■ **WORK TO DO**
Which rows below contain the string "vista", with case counting? Copy each of those rows in full.
────────────────────────────────────────
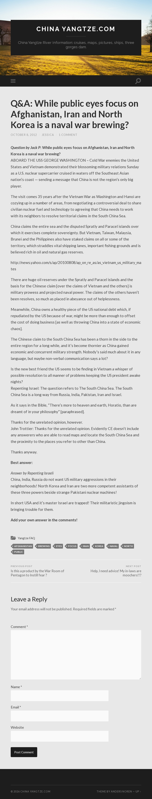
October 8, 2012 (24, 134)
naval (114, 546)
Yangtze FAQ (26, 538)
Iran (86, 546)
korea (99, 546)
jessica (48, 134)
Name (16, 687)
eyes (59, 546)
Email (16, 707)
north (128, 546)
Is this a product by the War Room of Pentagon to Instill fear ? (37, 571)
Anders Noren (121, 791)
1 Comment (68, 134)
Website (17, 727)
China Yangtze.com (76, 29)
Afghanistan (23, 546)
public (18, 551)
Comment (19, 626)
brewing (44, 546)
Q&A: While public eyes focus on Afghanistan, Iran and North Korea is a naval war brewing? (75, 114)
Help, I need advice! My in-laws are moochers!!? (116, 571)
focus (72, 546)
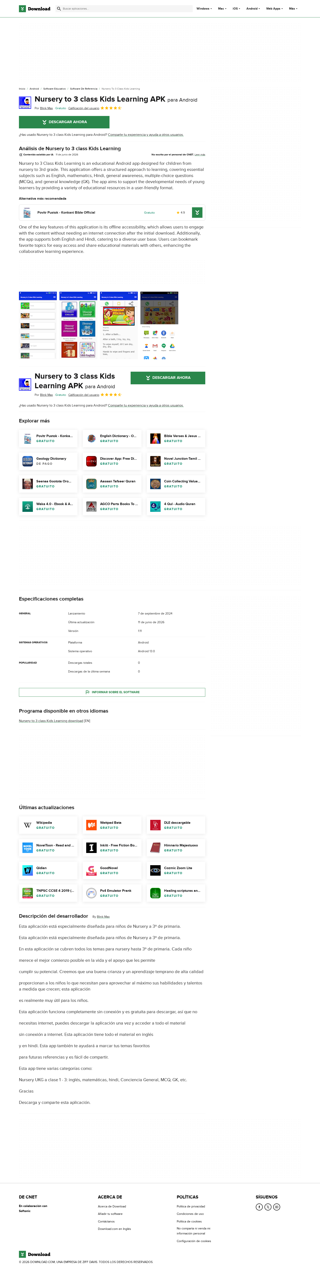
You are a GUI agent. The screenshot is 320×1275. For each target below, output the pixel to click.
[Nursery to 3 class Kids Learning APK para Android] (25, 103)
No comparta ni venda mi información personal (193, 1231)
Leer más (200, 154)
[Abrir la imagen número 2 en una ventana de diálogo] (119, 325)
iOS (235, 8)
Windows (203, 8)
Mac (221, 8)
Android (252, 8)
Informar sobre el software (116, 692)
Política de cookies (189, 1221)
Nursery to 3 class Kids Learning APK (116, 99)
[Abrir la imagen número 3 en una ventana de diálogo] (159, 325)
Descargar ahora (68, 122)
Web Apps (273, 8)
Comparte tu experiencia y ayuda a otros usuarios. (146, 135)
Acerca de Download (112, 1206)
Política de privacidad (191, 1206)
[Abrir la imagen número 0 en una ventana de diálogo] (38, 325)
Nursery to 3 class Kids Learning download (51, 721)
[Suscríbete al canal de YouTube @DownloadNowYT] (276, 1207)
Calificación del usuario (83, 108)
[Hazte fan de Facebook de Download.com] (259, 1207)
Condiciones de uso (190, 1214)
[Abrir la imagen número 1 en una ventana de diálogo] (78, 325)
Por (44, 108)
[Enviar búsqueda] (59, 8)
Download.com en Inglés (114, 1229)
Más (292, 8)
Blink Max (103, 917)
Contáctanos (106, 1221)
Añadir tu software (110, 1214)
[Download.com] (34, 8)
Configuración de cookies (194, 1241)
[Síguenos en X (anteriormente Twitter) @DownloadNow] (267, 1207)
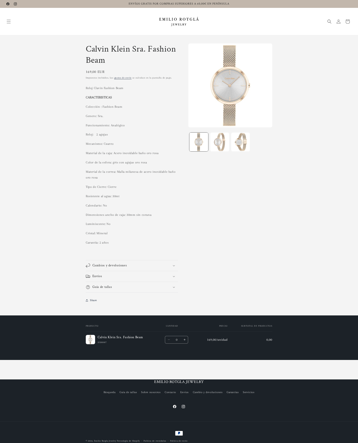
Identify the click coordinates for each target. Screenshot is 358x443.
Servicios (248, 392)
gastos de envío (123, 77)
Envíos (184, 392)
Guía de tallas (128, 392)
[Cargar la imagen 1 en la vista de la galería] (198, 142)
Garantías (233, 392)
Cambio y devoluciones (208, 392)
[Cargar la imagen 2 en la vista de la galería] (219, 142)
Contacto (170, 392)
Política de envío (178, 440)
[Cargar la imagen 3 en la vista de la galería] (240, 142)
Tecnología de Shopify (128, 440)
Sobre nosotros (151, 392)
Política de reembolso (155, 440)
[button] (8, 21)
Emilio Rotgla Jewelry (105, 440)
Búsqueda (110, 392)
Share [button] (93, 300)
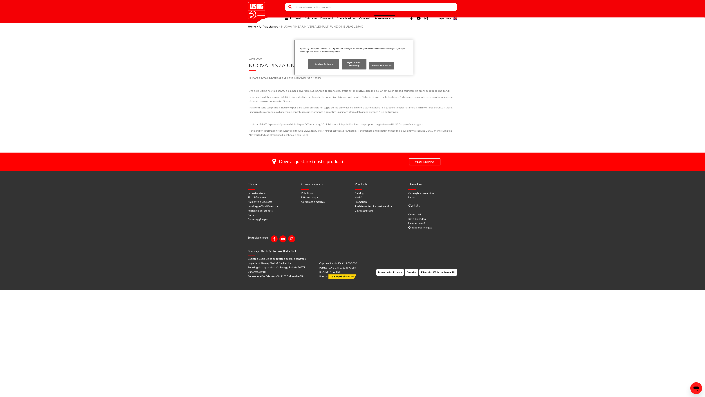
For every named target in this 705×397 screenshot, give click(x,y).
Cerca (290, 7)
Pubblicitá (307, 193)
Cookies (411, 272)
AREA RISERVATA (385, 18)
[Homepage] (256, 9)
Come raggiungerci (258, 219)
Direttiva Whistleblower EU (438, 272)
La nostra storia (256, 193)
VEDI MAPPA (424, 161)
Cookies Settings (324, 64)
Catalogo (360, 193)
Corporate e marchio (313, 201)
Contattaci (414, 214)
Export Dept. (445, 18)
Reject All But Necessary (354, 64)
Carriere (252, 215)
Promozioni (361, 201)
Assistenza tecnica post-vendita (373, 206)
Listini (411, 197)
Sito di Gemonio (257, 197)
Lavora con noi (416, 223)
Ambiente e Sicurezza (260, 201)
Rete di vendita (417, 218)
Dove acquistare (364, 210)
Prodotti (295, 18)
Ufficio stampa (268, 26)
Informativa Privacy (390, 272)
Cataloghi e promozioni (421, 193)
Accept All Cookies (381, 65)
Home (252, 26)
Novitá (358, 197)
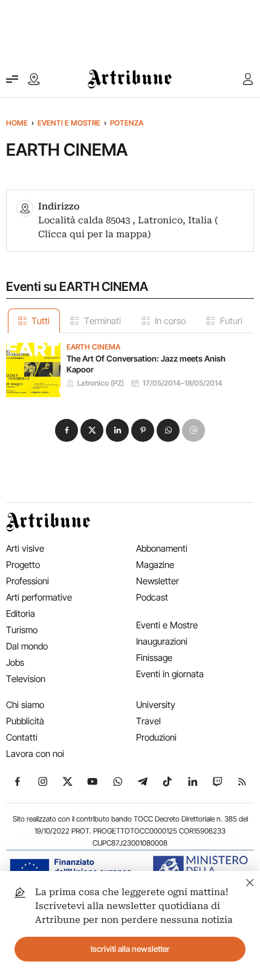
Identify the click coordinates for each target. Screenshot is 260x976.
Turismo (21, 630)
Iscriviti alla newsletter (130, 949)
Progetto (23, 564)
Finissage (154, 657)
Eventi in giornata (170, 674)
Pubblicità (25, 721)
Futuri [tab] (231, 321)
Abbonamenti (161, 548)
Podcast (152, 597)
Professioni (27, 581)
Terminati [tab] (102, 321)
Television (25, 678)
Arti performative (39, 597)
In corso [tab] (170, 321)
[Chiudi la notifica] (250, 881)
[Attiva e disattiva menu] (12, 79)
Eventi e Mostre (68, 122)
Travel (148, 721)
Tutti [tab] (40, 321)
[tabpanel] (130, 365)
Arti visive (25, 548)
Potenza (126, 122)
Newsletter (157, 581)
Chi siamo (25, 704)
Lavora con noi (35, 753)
────────────────────────────────────────
■ **SOLUTION**
[Cargar la imagen 1 en la vista de la galería] (198, 142)
[Cargar la imagen 2 en la vista de la galería] (219, 142)
[Cargar la imagen 3 en la vista de la galería] (240, 142)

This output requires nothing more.